— Start Working data —
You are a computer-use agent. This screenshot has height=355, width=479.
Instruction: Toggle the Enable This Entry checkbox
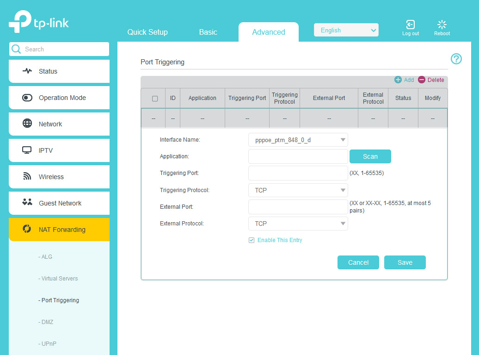pyautogui.click(x=252, y=240)
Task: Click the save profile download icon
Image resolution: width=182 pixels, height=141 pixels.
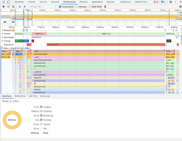Action: click(25, 6)
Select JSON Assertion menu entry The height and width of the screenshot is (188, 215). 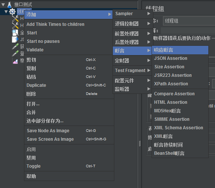pos(180,58)
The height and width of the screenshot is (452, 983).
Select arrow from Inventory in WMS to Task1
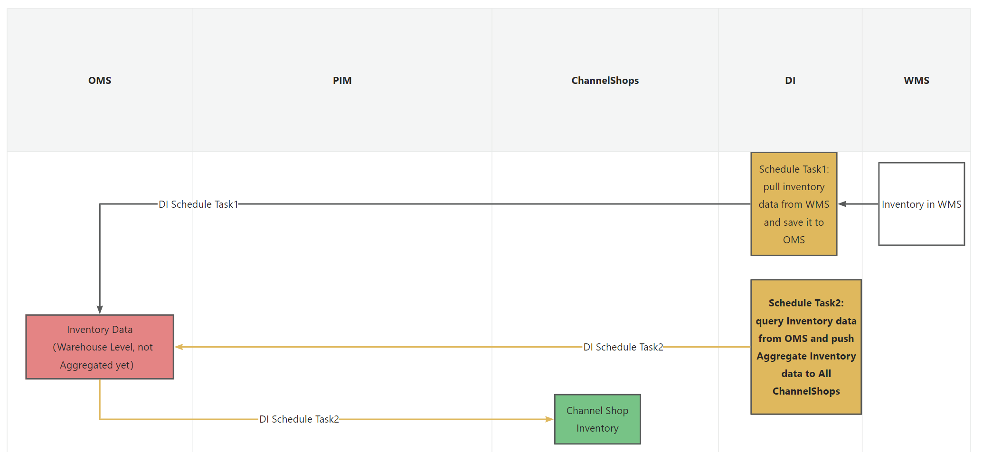click(859, 204)
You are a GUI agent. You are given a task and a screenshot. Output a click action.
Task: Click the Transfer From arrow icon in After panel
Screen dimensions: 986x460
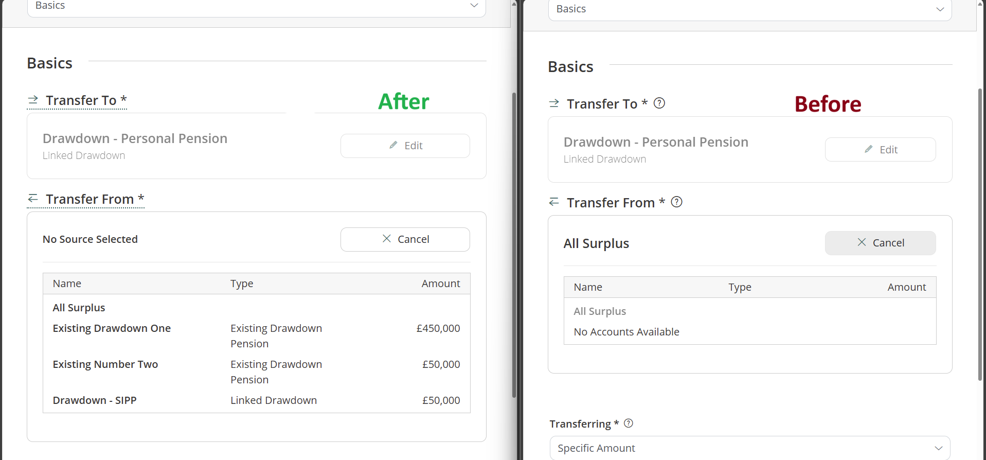pyautogui.click(x=33, y=199)
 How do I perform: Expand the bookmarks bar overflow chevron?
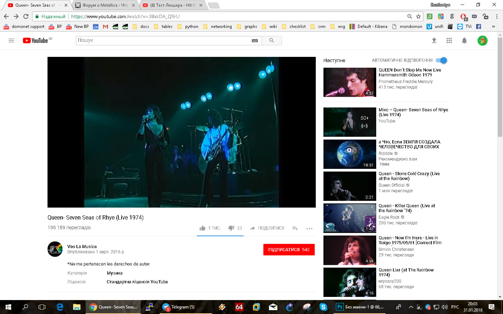[493, 27]
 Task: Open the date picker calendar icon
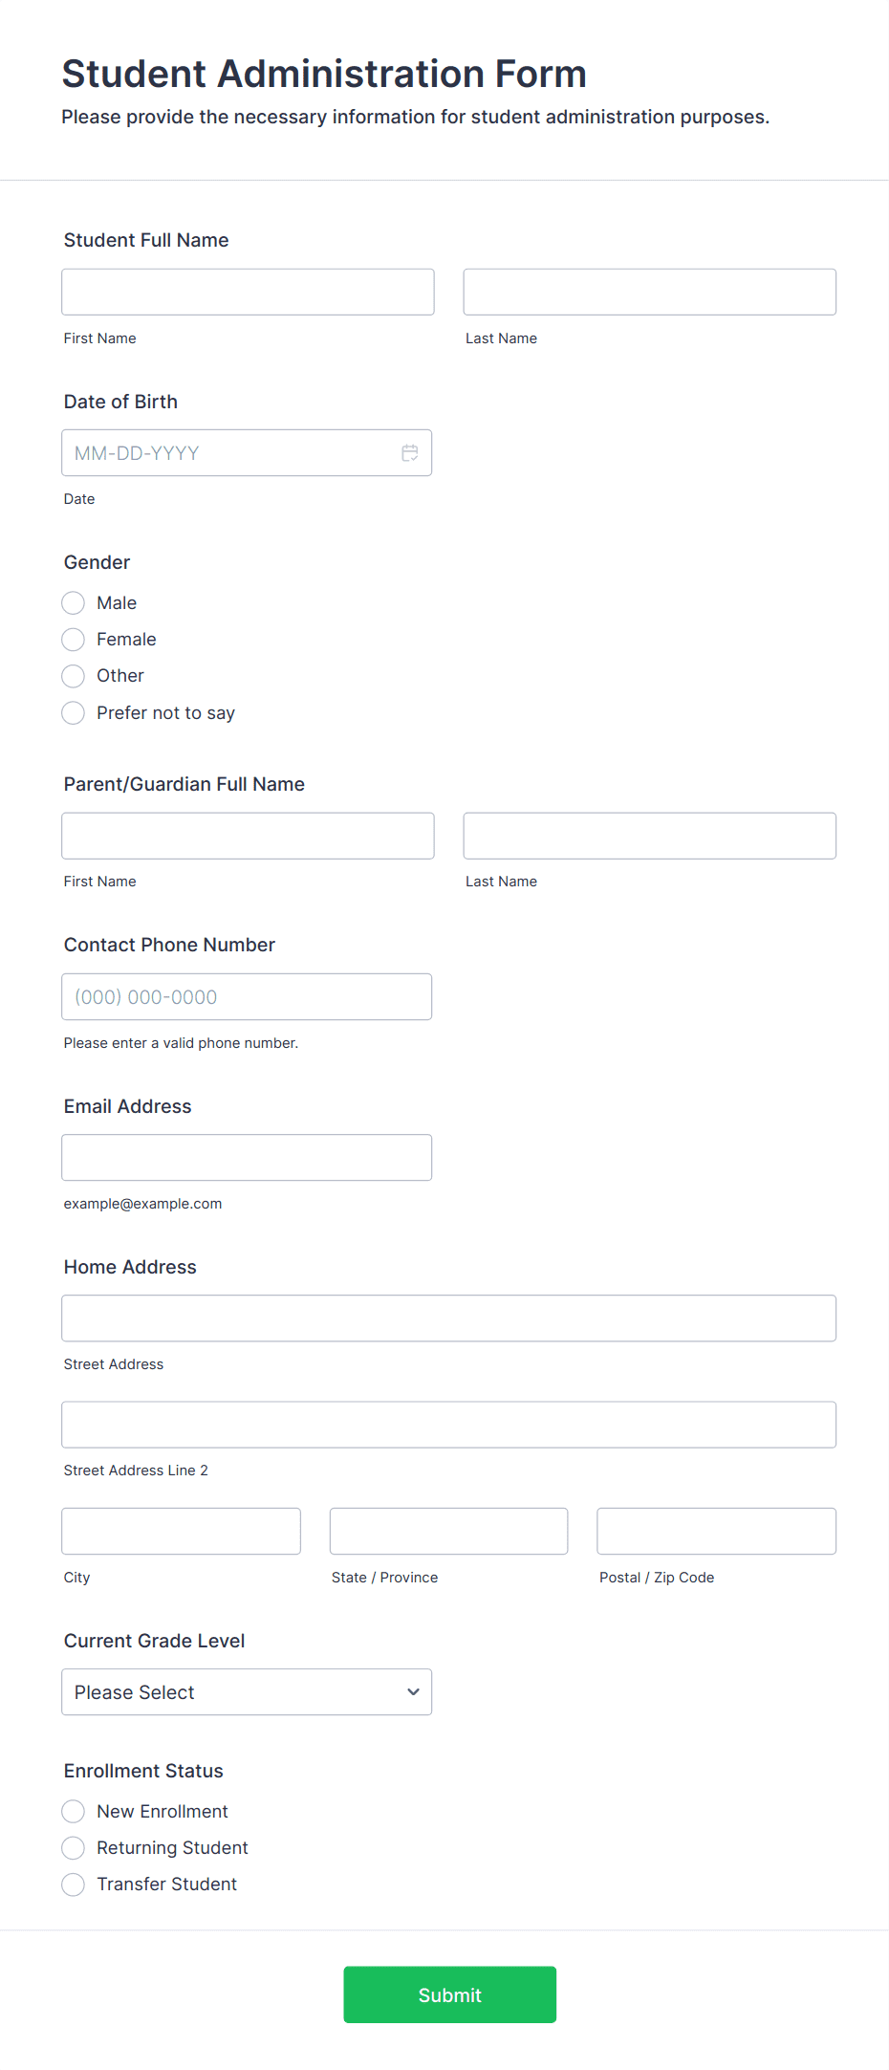(410, 452)
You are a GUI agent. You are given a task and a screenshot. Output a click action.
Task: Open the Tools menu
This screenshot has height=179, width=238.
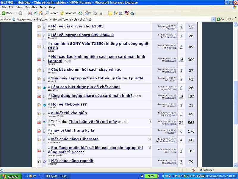(x=43, y=7)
— End Working data —
Instructions for the task
Give back the records word for word, from the line with "Task: Open the date picker calendar icon" through the last line, and leave the pictures out.

Result for this task
 Task: Open the date picker calendar icon
(410, 452)
You are a GUI agent. You are given a task and a screenshot. Output a click action.
Task: Open the Tools menu
This screenshot has height=179, width=238.
(x=43, y=7)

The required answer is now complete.